Background: The TET family of dioxygenases catalyze conversion of 5-methylcytosine (5m C) to 5-hydroxymethylcytosine (5hm C), but their involvement in establishing normal 5m C patterns during mammalian development and their contributions to aberrant control of 5m C during cellular transformation remain largely unknown. We depleted TET1, TET2, and TET3 in a pluripotent embryonic carcinoma cell model and examined the impact on genome-wide 5m C, 5hm C, and transcriptional patterns. Results: TET1 depletion yields widespread reduction of 5hm C, while depletion of TET2 and TET3 reduces 5hm C at a subset of TET1 targets suggesting functional co-dependence. TET2 or TET3 depletion also causes increased 5hm C, suggesting these proteins play a major role in 5hm C removal. All TETs prevent hypermethylation throughout the genome, a finding dramatically illustrated in Cp G island shores, where TET depletion results in prolific hypermethylation. Surprisingly, TETs also promote methylation, as hypomethylation was associated with 5hm C reduction.
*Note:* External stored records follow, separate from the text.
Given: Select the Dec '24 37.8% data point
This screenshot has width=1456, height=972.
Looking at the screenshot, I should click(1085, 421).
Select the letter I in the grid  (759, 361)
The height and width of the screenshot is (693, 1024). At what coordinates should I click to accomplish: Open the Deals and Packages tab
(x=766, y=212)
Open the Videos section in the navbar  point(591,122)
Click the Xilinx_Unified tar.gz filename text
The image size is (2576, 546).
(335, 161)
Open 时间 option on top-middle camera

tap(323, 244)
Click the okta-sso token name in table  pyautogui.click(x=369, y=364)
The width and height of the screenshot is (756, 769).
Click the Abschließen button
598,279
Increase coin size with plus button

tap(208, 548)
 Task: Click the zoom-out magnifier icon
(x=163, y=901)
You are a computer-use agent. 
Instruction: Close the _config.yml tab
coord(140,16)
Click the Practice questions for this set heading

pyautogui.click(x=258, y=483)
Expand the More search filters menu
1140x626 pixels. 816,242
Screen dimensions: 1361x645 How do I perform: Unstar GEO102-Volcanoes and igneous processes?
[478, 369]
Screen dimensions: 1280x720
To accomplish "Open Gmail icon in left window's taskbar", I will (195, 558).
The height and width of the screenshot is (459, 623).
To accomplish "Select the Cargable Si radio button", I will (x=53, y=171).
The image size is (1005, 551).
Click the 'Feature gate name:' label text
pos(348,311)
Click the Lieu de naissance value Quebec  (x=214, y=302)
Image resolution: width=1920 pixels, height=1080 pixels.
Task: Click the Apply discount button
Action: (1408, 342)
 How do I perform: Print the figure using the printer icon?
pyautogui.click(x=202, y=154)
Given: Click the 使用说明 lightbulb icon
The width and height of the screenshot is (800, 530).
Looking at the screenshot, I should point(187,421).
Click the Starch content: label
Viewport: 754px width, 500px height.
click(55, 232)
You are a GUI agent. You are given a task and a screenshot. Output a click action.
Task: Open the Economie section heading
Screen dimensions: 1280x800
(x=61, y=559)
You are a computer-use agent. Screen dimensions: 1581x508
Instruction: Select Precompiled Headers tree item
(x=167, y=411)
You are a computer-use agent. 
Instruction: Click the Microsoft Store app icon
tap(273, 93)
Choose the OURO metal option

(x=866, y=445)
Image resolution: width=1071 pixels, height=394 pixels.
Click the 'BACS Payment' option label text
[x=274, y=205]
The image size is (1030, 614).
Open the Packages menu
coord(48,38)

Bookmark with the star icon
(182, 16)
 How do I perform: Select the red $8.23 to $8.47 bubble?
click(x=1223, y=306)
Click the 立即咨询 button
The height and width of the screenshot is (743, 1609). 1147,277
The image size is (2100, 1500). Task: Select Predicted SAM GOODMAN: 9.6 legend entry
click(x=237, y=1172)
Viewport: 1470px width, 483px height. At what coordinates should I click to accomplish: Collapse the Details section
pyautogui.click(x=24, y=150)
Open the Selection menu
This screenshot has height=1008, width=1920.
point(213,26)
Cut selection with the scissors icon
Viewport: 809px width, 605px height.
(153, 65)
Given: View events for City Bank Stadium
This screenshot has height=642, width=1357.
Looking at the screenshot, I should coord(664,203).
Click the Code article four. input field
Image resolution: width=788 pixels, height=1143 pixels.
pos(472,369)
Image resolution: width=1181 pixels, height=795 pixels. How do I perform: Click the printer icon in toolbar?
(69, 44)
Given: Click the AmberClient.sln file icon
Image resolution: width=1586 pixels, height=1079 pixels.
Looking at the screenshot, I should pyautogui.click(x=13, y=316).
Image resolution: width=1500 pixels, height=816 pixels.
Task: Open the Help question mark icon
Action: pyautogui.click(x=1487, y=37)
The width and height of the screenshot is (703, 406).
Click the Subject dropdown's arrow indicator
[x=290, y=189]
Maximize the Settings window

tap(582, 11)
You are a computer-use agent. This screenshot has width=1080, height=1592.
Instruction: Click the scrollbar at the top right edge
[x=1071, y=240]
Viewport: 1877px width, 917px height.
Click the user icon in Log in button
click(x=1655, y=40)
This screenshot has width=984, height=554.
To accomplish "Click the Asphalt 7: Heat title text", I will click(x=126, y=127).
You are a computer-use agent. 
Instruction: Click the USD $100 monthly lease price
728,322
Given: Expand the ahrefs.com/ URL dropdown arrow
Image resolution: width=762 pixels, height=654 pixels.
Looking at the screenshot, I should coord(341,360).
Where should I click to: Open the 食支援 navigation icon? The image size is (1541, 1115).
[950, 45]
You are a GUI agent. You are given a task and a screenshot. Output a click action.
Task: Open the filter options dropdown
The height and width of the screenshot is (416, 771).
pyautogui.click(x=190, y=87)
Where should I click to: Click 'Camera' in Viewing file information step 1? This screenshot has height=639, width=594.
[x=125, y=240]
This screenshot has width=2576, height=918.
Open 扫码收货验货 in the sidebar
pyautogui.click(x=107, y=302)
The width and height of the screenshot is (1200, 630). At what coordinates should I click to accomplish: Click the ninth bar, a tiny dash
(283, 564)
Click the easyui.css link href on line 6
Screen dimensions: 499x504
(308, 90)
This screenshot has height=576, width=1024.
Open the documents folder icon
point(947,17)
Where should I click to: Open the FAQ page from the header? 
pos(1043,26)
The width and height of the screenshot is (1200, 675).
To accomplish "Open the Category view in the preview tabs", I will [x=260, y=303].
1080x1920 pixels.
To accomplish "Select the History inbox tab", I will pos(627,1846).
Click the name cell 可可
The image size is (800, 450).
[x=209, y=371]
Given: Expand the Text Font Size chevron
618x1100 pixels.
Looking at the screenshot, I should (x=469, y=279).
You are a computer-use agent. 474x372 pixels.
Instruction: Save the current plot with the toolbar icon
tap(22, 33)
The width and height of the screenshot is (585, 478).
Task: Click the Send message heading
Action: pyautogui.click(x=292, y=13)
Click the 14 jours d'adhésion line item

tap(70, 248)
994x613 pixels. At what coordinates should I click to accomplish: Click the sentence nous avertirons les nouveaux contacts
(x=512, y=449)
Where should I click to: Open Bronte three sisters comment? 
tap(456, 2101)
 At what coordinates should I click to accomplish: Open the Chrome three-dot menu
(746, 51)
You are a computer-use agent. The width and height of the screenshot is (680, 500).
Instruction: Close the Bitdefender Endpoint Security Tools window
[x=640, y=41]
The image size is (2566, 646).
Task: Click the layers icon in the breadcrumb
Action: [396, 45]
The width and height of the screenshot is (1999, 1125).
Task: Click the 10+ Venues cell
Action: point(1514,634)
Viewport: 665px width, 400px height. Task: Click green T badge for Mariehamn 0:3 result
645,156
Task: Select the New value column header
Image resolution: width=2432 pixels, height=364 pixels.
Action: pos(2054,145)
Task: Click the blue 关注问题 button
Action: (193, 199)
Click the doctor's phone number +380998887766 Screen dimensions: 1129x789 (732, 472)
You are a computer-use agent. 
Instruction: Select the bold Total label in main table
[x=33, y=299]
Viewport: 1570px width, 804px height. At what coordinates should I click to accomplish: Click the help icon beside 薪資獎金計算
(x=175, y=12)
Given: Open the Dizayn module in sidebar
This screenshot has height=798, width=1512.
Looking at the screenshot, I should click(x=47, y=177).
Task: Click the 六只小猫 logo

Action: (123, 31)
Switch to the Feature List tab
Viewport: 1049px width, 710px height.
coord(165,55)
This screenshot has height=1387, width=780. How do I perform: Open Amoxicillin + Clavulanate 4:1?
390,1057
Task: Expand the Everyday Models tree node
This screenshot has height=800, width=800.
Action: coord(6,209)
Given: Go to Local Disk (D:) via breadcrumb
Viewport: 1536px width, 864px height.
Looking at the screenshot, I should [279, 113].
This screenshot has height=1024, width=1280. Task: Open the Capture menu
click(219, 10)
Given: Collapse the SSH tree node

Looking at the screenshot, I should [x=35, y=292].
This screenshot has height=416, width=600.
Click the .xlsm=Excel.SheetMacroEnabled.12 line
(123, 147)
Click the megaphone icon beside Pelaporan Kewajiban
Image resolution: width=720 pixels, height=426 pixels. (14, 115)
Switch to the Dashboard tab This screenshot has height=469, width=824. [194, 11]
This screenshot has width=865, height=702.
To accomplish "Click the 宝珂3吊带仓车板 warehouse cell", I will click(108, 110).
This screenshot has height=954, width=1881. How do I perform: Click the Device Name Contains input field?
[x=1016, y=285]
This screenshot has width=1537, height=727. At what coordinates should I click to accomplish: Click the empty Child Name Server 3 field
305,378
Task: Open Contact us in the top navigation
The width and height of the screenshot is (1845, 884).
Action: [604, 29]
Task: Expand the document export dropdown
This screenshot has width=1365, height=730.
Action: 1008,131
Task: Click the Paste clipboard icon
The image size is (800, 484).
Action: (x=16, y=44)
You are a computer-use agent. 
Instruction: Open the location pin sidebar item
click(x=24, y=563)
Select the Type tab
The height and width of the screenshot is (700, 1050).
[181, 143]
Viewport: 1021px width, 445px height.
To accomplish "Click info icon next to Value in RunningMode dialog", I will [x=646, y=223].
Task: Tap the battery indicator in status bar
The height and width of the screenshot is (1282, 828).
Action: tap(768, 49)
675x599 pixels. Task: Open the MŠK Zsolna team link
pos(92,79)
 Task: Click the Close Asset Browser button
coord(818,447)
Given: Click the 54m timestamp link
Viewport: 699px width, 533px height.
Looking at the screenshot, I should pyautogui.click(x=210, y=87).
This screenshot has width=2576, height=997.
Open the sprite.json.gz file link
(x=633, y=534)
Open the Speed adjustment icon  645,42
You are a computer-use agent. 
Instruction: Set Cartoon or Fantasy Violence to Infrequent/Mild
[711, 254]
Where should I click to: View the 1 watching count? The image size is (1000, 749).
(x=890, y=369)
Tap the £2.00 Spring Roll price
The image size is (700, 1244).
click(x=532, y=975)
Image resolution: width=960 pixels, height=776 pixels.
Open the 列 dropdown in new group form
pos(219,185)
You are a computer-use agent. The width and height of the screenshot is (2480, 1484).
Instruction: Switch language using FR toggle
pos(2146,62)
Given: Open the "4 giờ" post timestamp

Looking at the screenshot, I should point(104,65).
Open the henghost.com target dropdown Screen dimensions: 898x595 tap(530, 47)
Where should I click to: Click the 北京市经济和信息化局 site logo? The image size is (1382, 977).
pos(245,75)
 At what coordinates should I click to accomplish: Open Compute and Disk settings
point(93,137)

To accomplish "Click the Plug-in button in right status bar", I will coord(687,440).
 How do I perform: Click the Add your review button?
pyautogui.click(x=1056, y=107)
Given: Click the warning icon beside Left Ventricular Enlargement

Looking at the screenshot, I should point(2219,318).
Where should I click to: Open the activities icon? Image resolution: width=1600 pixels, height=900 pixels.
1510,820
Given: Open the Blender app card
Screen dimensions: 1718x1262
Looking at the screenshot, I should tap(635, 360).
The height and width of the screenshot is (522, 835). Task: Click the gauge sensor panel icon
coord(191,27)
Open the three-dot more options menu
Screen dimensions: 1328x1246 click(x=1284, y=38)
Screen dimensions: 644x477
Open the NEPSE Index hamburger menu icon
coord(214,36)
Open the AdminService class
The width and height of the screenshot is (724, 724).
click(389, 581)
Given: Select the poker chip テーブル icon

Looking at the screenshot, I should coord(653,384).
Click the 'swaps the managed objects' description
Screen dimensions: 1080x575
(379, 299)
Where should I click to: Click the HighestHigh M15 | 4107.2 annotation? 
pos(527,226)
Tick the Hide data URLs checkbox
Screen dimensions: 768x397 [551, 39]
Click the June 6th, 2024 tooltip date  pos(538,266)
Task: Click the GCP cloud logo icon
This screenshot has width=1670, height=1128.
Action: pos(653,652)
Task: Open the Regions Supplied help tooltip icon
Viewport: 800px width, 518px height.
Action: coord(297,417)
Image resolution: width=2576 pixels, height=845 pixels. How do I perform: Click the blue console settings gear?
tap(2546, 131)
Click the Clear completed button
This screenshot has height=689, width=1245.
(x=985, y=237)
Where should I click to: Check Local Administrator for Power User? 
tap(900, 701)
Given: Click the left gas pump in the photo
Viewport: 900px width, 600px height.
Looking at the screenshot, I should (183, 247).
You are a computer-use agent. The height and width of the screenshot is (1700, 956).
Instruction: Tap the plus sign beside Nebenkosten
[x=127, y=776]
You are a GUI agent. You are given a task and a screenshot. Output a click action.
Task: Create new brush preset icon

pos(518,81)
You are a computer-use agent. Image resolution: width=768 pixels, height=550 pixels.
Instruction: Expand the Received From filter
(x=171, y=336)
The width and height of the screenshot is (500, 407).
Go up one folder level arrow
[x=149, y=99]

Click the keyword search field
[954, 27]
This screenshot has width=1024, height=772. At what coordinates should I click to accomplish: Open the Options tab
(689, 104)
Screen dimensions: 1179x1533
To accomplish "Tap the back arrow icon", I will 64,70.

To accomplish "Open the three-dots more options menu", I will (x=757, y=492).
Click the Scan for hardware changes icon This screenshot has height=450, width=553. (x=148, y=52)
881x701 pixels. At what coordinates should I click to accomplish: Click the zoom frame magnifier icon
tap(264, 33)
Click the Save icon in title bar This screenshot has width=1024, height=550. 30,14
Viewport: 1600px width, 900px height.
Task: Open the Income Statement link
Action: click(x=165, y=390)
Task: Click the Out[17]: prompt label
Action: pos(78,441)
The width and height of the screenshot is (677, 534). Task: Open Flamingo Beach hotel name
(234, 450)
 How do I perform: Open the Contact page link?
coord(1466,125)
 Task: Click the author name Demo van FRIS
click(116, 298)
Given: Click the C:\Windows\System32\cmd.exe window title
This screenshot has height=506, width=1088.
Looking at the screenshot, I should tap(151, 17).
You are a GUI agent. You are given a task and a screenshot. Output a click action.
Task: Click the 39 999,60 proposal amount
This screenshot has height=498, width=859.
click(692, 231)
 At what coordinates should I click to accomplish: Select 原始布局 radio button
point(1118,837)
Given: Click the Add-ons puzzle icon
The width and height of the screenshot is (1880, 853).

TET function is highly specific to chromatin environment: 5hm C maintenance by all TETs occurs at polycomb-marked chromatin and genes expressed at moderate levels; 5hm C removal by TET2 is associated with highly transcribed genes enriched for H3K4me3 and H3K36me3. Importantly, genes prone to hypermethylation in cancer become depleted of 5hm C with TET deficiency, suggesting that TETs normally promote 5hm C at these loci. Finally, all three TETs, but especially TET2, are required for 5hm C enrichment at enhancers, a condition necessary for expression of adjacent genes. Conclusions: These results provide novel insight into the division of labor among TET proteins and reveal important connections between TET activity, the chromatin landscape, and gene expression.